As a mathematician, I love to see the interweaving of theorems and observations and such. Some of them have practical use, some of them are just downright pretty. For me, these theorems are just downright pretty. As I’ve been writing this post, it occurs to me that I can generalize even further. Consider this statement:

Draw a circle and a point, so that you can draw a line through the point that intersects the circle in two places. The product of the distances between the point and each intersection will always be the same.

It doesn’t matter if the point is inside the circle, on the circle, or outside the circle. It’s always true. You can fire up GeoGebra, drop in a few objects, and rotate a secant line to your heart’s content: It will always be true.

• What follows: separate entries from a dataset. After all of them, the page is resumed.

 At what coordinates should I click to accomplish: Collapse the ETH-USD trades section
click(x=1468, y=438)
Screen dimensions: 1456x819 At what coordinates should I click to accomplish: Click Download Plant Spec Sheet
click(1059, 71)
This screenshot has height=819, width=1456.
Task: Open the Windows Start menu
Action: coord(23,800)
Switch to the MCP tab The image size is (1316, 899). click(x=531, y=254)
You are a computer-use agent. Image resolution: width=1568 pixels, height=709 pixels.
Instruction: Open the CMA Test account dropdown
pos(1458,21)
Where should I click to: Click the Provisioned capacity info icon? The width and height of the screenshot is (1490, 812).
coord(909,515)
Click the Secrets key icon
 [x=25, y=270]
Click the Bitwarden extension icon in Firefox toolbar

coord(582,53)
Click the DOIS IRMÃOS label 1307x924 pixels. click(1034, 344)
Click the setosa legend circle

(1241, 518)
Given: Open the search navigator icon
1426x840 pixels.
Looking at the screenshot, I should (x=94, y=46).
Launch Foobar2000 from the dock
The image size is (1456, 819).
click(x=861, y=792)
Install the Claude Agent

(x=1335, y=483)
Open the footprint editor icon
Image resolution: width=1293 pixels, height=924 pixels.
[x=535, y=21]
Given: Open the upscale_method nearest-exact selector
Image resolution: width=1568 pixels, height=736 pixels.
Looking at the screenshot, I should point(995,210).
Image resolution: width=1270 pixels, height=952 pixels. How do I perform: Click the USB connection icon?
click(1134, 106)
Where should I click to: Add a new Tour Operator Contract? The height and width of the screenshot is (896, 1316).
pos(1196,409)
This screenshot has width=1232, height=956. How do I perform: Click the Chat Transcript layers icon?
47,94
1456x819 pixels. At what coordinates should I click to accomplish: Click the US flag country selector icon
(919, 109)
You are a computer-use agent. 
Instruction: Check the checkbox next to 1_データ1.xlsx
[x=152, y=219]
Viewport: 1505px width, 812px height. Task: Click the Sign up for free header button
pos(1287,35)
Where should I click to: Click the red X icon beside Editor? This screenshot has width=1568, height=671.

This is how my inner mathematician feels about that.

And now, let’s go back to what the students are presented. Two different theorems, separated by several pages (actually, three theorems, because rather than seeing the secant-tangent case as a degenerate form, the book presents it as a third, nameless theorem). Impenetrable, tear-evoking text. Real world examples that all rely on the two secants being perpendicular.

The truth is, it’s not all that common that you’ll need to determine the curvature of a circle based on a section. It’s not particularly high on the “real world uses” for geometry.

That’s not to say it’s entirely spurious, though. The proof relies on similar triangles. In fact, it’s a very interesting manifestation of the ratio relationship of similar triangles, because it’s a place where we don’t necessarily expect them. Such a connection reinforces the tie between triangles and circles, which is crucial and too often glossed over.

And for me, that’s where the beauty is: Here is something involving a point and a circle and some line segments, and as a result of the ratios of similar triangles, it turns out there’s this cool connection between the segment lengths that’s not obvious just by looking at the picture.

This is where the art of mathematics is, in finding these patterns. The fact that we can find a pattern like this means we can find other patterns, and while this pattern might not be useful unless you’re an architect designing a domed stadium or an archaeologist reconstructing a piece of pottery, it means that there are other patterns out there, waiting to be found. Cool patterns, awesome patterns.

If only we didn’t strip them of their beauty by burying them in dry text and strained real-world applications.